一方のローランは右手を握ったり開いたりして感触を確かめていた。今はもう力が流れ込んでくるような感覚もない。しかし意識すれば確かにセフィラとの繋がりを感じられた。
「これをあげるわ」
セフィラは手元で植物を成長させた。すると種でしかなかったそれは、あっという間に木の苗となる。恐る恐る受け取ったローランは当然の権利として尋ねた。
「これは?」
「セフィロトの苗。私の加護を受けている木だよ。広いところに植えれば勝手に育つから、枝を切り落として女神像を作って」
「枝で像を? それは難しいのではないか?」
「大丈夫だよ。かなり大きな木になるから」
「なるほど。必ず、広い場所を確保すると約束しよう。女神像の件もな。つまりはそれに祈ればあなたに魔力が届き、それを大地に分け与えてくれるということだろう?」
彼の理解は正しい。
だからセフィラも頷いた。
「ならば、色々とやることができた。女神の助力を頂けるのだ。正しく利用しなければな」
「どうするの? 聞かせて」
「ふむ。まずはあなたの言った通り、女神像を作るところから始めなければな。そしてそれを普及させ、枯れた大地を取り戻す。後はこれを神の奇跡ではなく、王家の力の一部として広める準備も必要だ」
「どうして?」
「神と王が同時に存在すれば碌なことにならない。それはプラハ王国の歴史が証明している。女神と我がパルティア王家が表裏一体であることを示せば、政治的に安定するという理由もあるがな。我が王家なしには国が立ち行かぬようにしてみせるさ」
それは権力欲しさではなく、国の安定を考えての行動だ。
もしも魔神や魔族、そしてまだ知らぬ世界の脅威が敵となるならば、国内で分裂している場合ではない。確固たる絶対の王家とその力が必要なのだ。

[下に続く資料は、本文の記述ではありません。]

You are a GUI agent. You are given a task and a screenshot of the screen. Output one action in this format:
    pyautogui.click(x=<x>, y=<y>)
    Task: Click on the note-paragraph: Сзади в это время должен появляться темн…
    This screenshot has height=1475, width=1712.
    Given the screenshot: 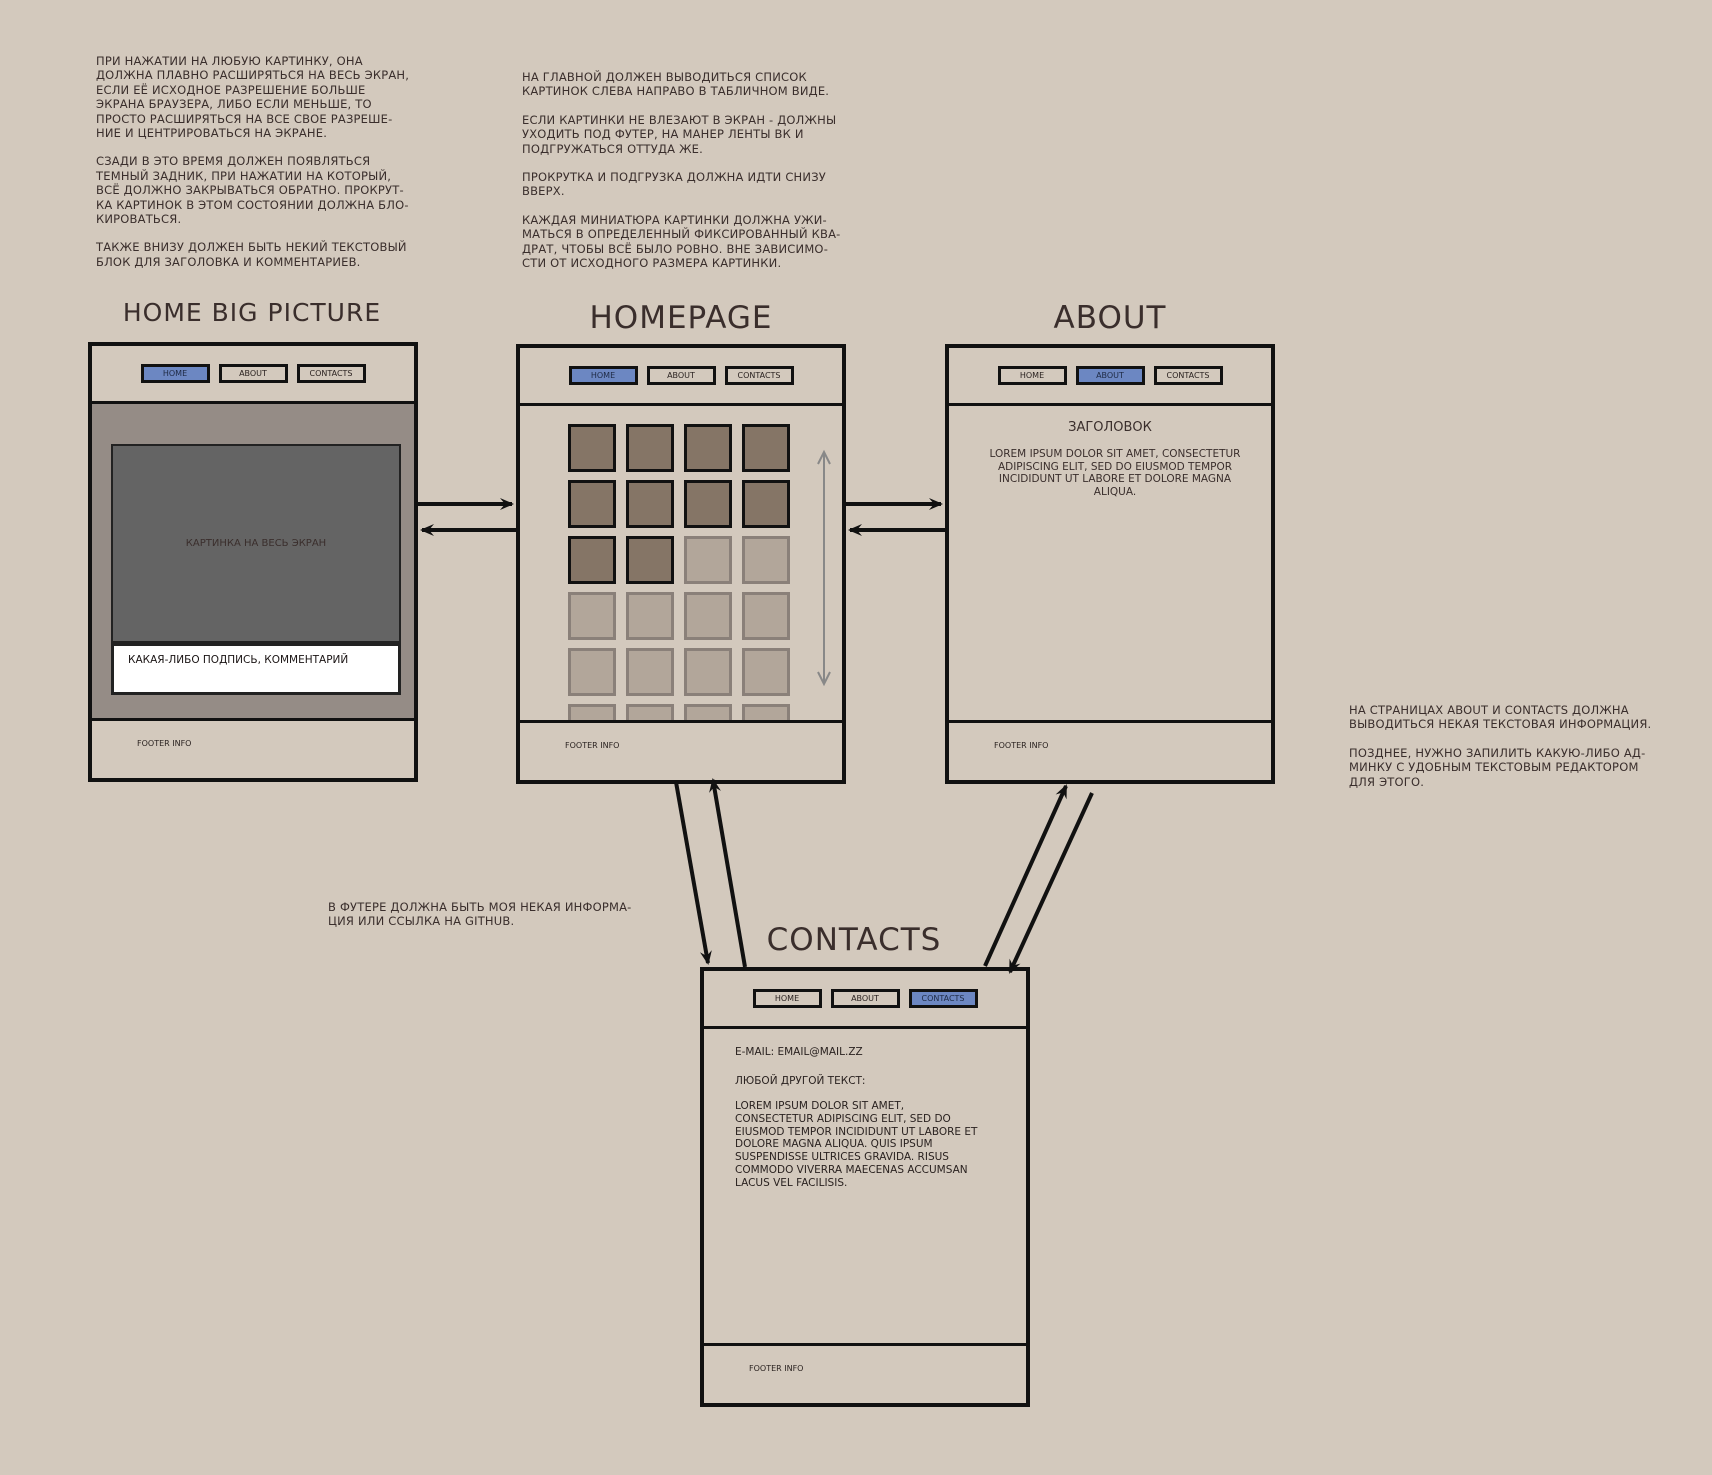 What is the action you would take?
    pyautogui.click(x=252, y=190)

「神職や神殿のような余計なものはいらない。王家こそが女神の窓口だ。人々の拠り所を王へと集中させなければならない」
「酷い重役ね」
「言ったはずだ。覚悟はある」
「いいね。強い人間は好ましいってお父様も言ってた」
「……人間は弱いのではなかったのか?」
「昔はお父様に手が届く人間もいたらしいよ。それに強さも色々あるから」
セフィラは浮遊してローランの頭上を跳び越え、そのまま彼が乗ってきた馬に腰かけた。
「早く行こう。ちゃんとしてよね。相応しくないと思ったら契約は切るから」
「はは……気が抜けないな」
「覚悟はあるんでしょ?」
「当然だ。二言はない」
ローランはそう言いながら
そして唖然とする補佐官へと命じた。
「お前も戻るのだ。プリマヴェーラは王の補佐官なのだろう?」
「……なるほど。その器、確かに王ですな」
「私を誰と心得る。ローラン=カイル・スレイン・パルティアだ」
勇気と信念を持つ人の王は女神と契約を交わした。
それは歴史に伝説の一幕を刻むこと間違いない。力もない人間が、その心によって女神を口説き落としたのだから。
この歴史的瞬間に居合わせた魔術師の一人は、後年になってその鮮烈な記憶を歴史書に記す。多少美化され脚色も混じっていたが、ほぼ事実のまま、ローランは伝説の王として語り継がれることになるのだ。